In the current study published in Nature Communications, an international science team compared the chemical and isotopic composition of lunar volatiles (including water) with those of volatile materials in comets and meteoritic samples of asteroids. They then calculated the proportion of water that could have been delivered by those two populations of objects. Their results indicate that most (>80%) of the water in the lunar interior was derived from asteroids that are similar to carbonaceous chondritic meteorites. That water was delivered when the Moon was still surrounded by a magma ocean and before a massive crust (now seen as the bright white highlands of the Moon) prevented impacting objects from delivering significant amounts of material to the lunar interior. A similar delivery of water to the Earth would have been occurring within this same interval of time.

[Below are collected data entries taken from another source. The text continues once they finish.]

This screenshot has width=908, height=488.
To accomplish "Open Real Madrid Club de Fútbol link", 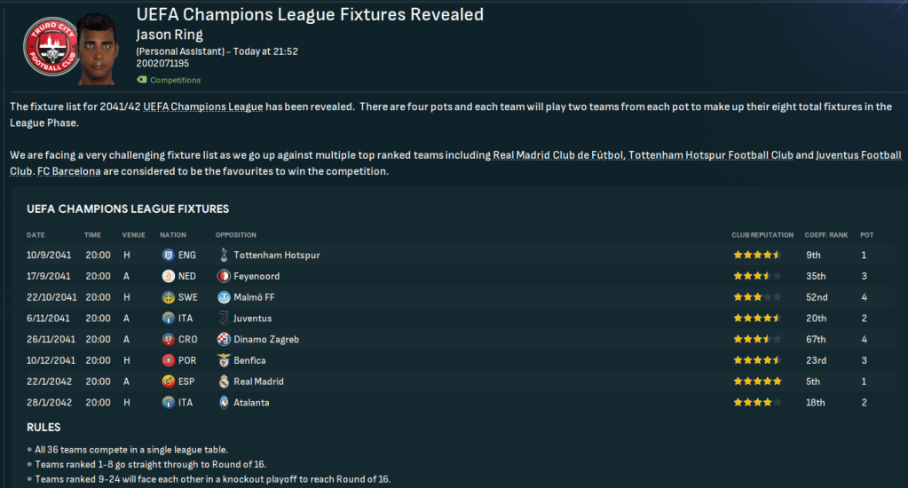I will tap(558, 155).
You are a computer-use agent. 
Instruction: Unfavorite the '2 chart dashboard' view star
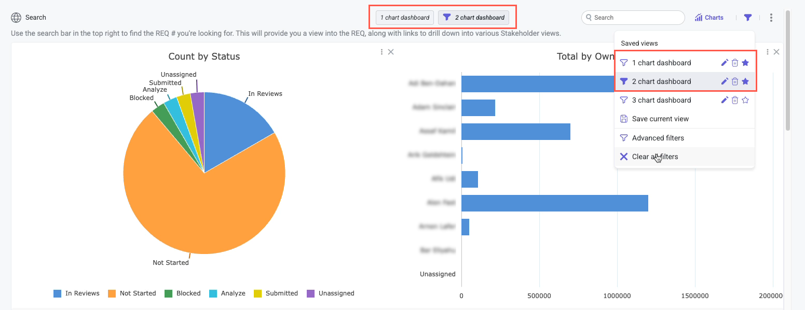[745, 81]
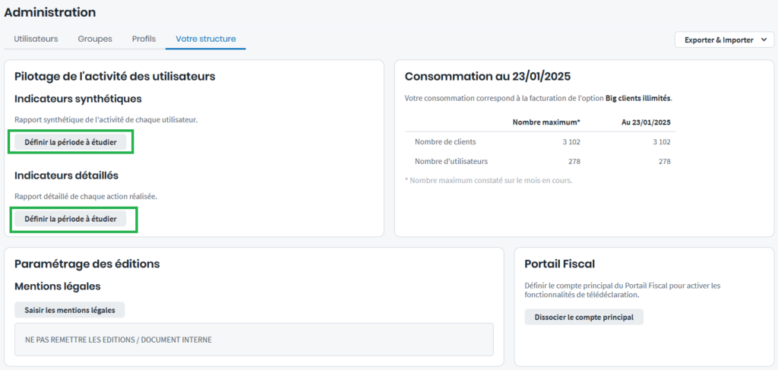Click the Au 23/01/2025 column header

coord(647,122)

These results were derived by an interdisciplinary team with extensive experience studying both the Moon and meteoritic samples of impacting asteroids. The first author on the paper is Dr. Jessica J. Barnes (a postdoctoral researcher at The Open University, Milton Keynes, U.K.). Her co-authors are Dr. David A. Kring (Senior Scientist in the Center for Lunar Science and Exploration (CLSE), Lunar and Planetary Institute, Houston, Texas), Dr. Romain Tartèse (a postdoctoral researcher at the Muséum National d’Histoire Naturelle, Paris, France), Dr. Ian A. Franchi (Senior Research Fellow, The Open University, Milton Keynes, U.K.), Prof. Mahesh Anand (Reader/Associate Professor, The Open University, Milton Keynes, U.K.), and Prof. Sara S. Russell (Head, Division of Mineral and Planetary Sciences, The Natural History Museum, London, U.K.).

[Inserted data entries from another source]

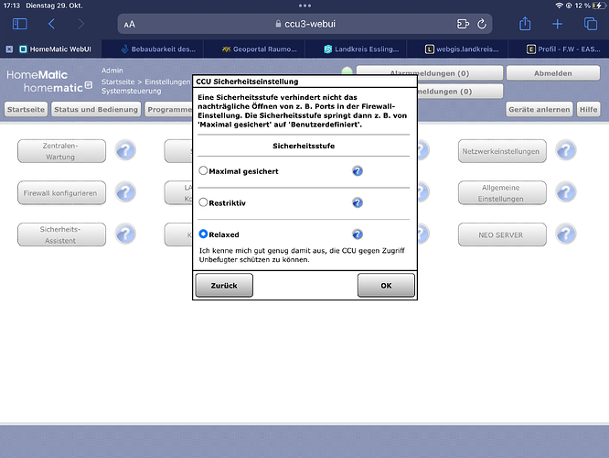Open help icon beside Netzwerkeinstellungen
609x458 pixels.
[x=566, y=151]
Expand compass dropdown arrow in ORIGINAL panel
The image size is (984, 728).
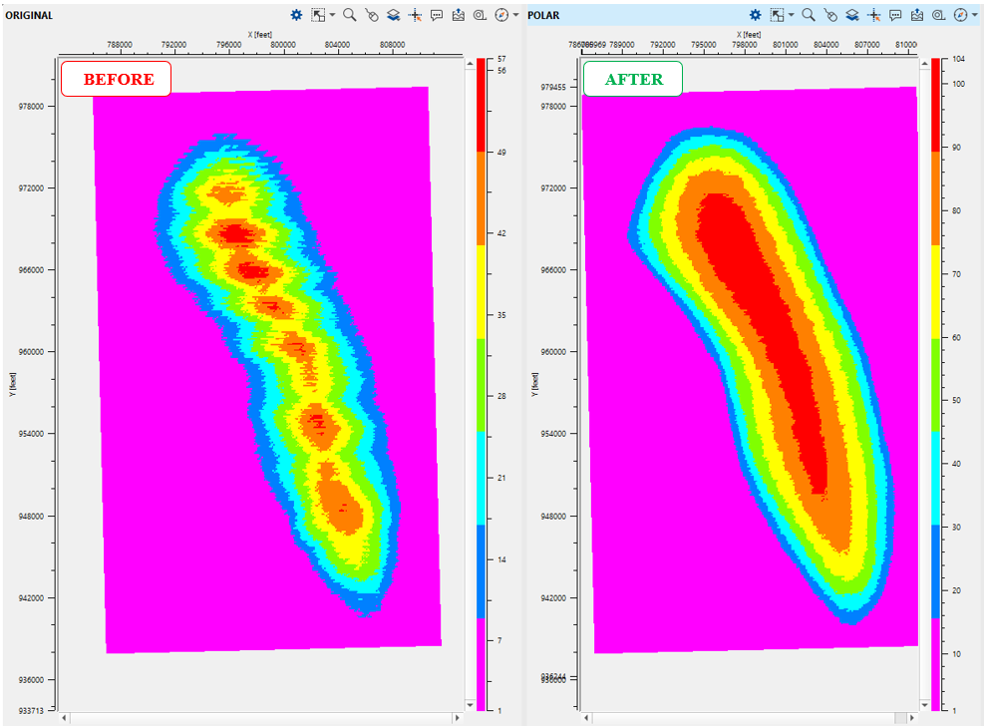515,15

The first author, Dr. Barnes, is a former graduate student intern in the CLSE Lunar Exploration Summer Intern Program, is currently a CLSE postdoctoral international partner, and is an incoming postdoctoral researcher at the NASA Johnson Space Center and the Lunar and Planetary Institute, which is managed by USRA for NASA.
Dr. Kring’s portion of the work was supported at the Lunar and Planetary Institute by cooperative agreements to the Universities Space Research Association from NASA’s Planetary Science Division and NASA’s solar system Exploration Research Virtual Institute.